• How to complete this task
All of the records are to be copied out exactly, with nothing left out.

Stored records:
■ ■ ■ ■ ■

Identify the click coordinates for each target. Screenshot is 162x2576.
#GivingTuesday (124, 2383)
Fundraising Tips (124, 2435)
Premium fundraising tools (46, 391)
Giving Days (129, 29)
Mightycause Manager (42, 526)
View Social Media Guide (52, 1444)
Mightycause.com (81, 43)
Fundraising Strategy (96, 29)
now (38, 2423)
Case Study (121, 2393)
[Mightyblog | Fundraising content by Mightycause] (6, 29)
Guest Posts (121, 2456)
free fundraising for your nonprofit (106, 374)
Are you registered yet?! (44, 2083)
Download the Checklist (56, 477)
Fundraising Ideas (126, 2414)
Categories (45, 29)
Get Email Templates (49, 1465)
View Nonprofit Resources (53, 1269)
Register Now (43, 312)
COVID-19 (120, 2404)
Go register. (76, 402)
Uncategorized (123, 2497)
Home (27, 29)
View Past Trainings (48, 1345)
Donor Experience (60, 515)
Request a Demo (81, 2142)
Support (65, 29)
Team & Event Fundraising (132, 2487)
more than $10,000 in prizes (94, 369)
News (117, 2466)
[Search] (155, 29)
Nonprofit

■ ■ ■ ■ ■

• Result for this task
Identify the click coordinates for each target. Screenshot is 162x2576.
#GivingTuesday (124, 2383)
Fundraising Tips (124, 2435)
Premium fundraising tools (46, 391)
Giving Days (129, 29)
Mightycause Manager (42, 526)
View Social Media Guide (52, 1444)
Mightycause.com (81, 43)
Fundraising Strategy (96, 29)
now (38, 2423)
Case Study (121, 2393)
[Mightyblog | Fundraising content by Mightycause] (6, 29)
Guest Posts (121, 2456)
free fundraising for your nonprofit (106, 374)
Are you registered yet?! (44, 2083)
Download the Checklist (56, 477)
Fundraising Ideas (126, 2414)
Categories (45, 29)
Get Email Templates (49, 1465)
View Nonprofit Resources (53, 1269)
Register Now (43, 312)
COVID-19 (120, 2404)
Go register. (76, 402)
Uncategorized (123, 2497)
Home (27, 29)
View Past Trainings (48, 1345)
Donor Experience (60, 515)
Request a Demo (81, 2142)
Support (65, 29)
Team & Event Fundraising (132, 2487)
more than $10,000 in prizes (94, 369)
News (117, 2466)
[Search] (155, 29)
Nonprofit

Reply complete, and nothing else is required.